Eggnog Whipped Filling

  • 1½ cups cold heavy whipping cream
  • 1½ cups powdered sugar
  • ¼ cup eggnog
  • 1 teaspoon vanilla extract
  • ⅛ teaspoon ground nutmeg

For Finishing

  • Powdered sugar, for dusting


Instructions

  1. Heat the oven to 400°F (200°C). Prepare baking sheets with parchment paper or a light coating of grease.
  2. In a medium saucepan, combine the water, butter, and salt. Bring to a rapid boil over medium-high heat.
  3. Reduce heat slightly and add the flour and nutmeg all at once. Stir quickly until the mixture forms a smooth ball and pulls away from the pan.
  4. Remove the pan from heat and let the dough cool for about 5 minutes so the eggs don’t scramble when added.
  5. Beat in the eggs one at a time, fully incorporating each before adding the next.
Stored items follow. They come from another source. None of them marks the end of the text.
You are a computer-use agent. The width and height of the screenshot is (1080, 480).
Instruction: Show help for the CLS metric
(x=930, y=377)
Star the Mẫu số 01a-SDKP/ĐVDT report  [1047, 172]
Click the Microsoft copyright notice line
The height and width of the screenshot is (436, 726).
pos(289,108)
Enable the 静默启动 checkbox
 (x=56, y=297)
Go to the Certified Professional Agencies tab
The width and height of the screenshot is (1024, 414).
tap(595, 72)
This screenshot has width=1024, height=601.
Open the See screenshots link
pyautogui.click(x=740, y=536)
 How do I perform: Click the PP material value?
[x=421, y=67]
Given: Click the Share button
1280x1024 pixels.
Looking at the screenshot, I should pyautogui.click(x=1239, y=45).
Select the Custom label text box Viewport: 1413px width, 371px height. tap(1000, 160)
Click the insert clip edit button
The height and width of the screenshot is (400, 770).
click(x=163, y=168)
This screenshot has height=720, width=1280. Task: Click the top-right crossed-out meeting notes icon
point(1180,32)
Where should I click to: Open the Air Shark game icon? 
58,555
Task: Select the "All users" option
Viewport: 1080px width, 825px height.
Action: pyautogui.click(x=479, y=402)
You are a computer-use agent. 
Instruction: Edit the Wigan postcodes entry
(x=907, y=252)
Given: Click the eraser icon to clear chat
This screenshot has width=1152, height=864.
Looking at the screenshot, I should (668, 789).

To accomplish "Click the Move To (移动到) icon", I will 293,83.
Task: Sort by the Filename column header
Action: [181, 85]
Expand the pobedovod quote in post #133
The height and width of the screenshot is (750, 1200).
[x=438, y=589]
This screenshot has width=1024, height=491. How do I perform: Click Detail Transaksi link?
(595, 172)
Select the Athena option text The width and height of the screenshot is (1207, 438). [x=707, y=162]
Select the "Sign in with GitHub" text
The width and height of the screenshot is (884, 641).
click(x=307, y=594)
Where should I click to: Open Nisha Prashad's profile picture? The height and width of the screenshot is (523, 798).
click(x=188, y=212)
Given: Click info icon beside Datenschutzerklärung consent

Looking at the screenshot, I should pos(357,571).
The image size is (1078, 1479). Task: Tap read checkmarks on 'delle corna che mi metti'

Continue mixing until the dough looks shiny, smooth, and thick.
  6. Scoop or pipe rounded mounds of dough onto the prepared baking sheets, leaving space between each puff for expansion.
  7. Bake for 30–35 minutes, or until the shells are deeply golden, firm to the touch, and fully puffed.
  8. Remove from the oven and poke a small hole in each puff to release steam. Transfer to a wire rack and cool completely.
  9. While the shells cool, prepare the filling. Whip the cold heavy cream until it starts to thicken, then add powdered sugar, eggnog, vanilla, and nutmeg. Beat until soft, fluffy peaks form.
  10. Slice the tops off each cooled puff or gently split them open. Pipe or spoon the eggnog cream inside, then replace the tops.
  11. Finish with a light dusting of powdered sugar and serve right away.

Notes

  • Cool shells completely before filling to prevent melting the whipped cream.
  • Filled cream puffs taste best when served shortly after assembling.
  • Unfilled pastry shells can sit at room temperature for up to 2 days or be frozen for 2 months.
  • Eggnog whipped cream works with both homemade and store-bought eggnog.
  • For easier piping, chill the whipped filling for 10 minutes before assembling.